Non dimensionalization has been the heart of Fluid Mechanics / Heat Transfer for more than a century. Elegant generalizations have been made by Fluid Mechanists, ranging from Osborne Reynolds, Prandtl, Nusselt to Stefan. Non dimensionalization has been man's most elegant attempt at trying to grasp one of Nature's most confunding yet awe inspiring phenomena: the behaviour of fluids.

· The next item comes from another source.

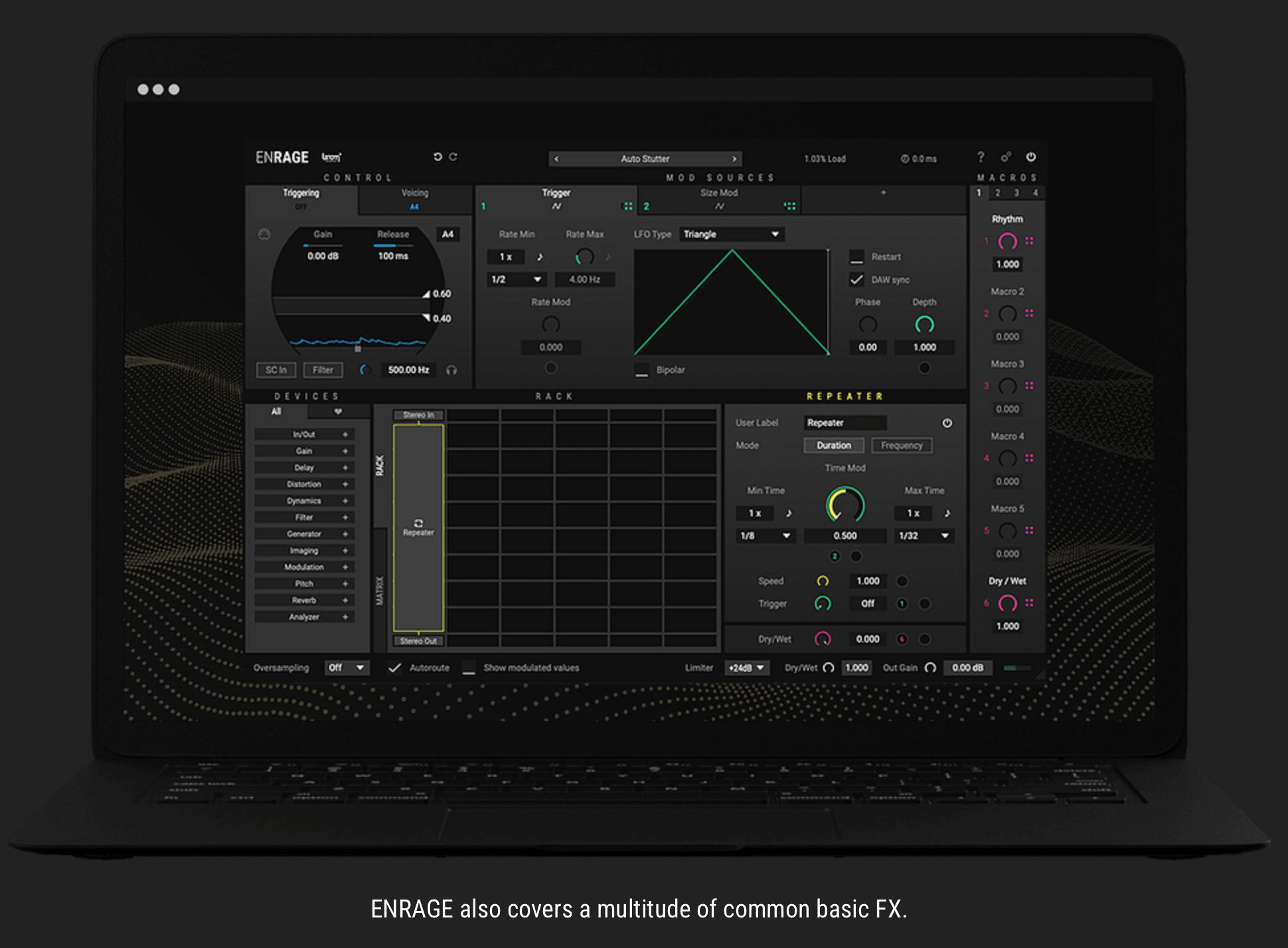The height and width of the screenshot is (948, 1288).
Task: Click the favorites heart tab in Devices
Action: pos(338,412)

Non dimesnionalization is a trademark of any Fluid Mechanics text book: rather than talk of velocity, diameter and viscosity seperately, their cumulative effect is described by a simple parameter. The Reynolds Number. Similarly, the Nusselt and the Biot Numbers. These numbers have been tested by experiment and by theory. They play an incredible role in today's experimental work: humongous dams can be simulated in the laboratory for dynamic similitude; aircraft wings can be brought to minute airfoil dimensions, again with dynamic similitude.
But, of course, Non Dimensionalization comes with a price. No doubt, you do generalize if you non-dimensionalize properly. But everybody isn't Einstien. There are those who - think of an effect - say radiation in a pipe. They realize that Radiation would play a significant role in improving the heat transfer within a pipe at high temperatures. Say 3000K. Now, if you show me a pipe that can carry water at 3000K - then I will show you the abominable snowman playing chess.

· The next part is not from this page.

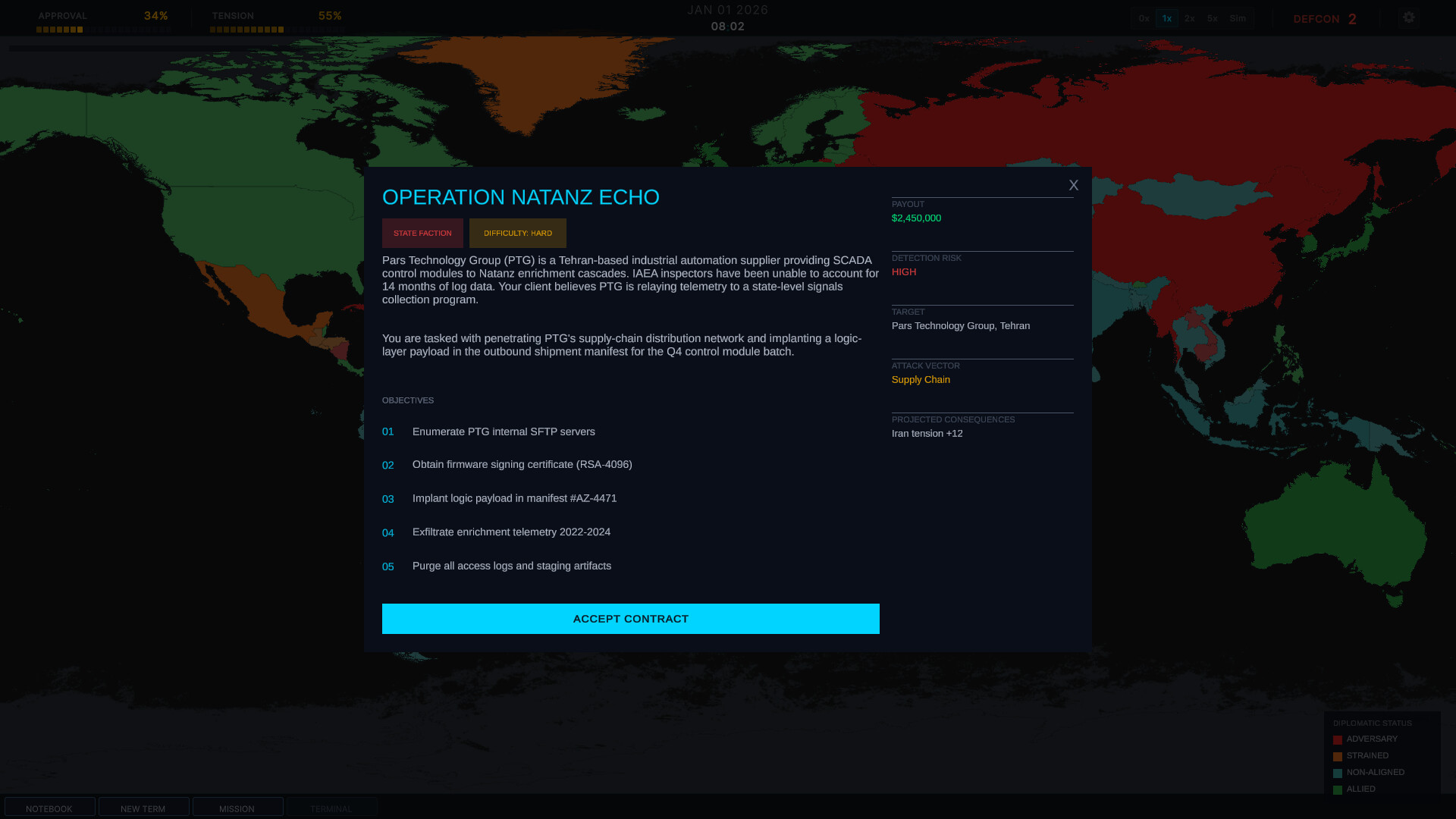Pause game with 0x speed

point(1144,18)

Of course, our man (the 3000K guy) decides to do some "numerical" modeling. He writes a finite difference code, solves the problem, optimizes it (perhaps optimizes the flow rate of water?). He is also aware that "3000K" will get him rejected from any peer reviewed Journal. So, he does what Reynolds did: Non - dimensionalizes. He divides it by the speed of sound multipled by something else, divided by the surface area of the duct .... you get the drift. The utter irrelevance hides behind the cloak of "non-dimensionalization".
And viola: he has a Non Dimensional Number! He calls it G or something - the "Radiation Parameter" - and assigns it a deceptively low value of 0.002. He never mentions the 3000K in the paper. He mentions the 0.002 instead. No peer rejects this: all the reviewers think this is marvelous new work. This gets accepted and published.
And years later, some unsuspecting PhD student like me spends a lot of money in printing out this verbosity, reads the utter bilge, gets fiercely upset and blogs his discontent. The frustrated PhD student also vows to mention typical values of various dimensional parameters if non-dimensional results are ever presented in his publications.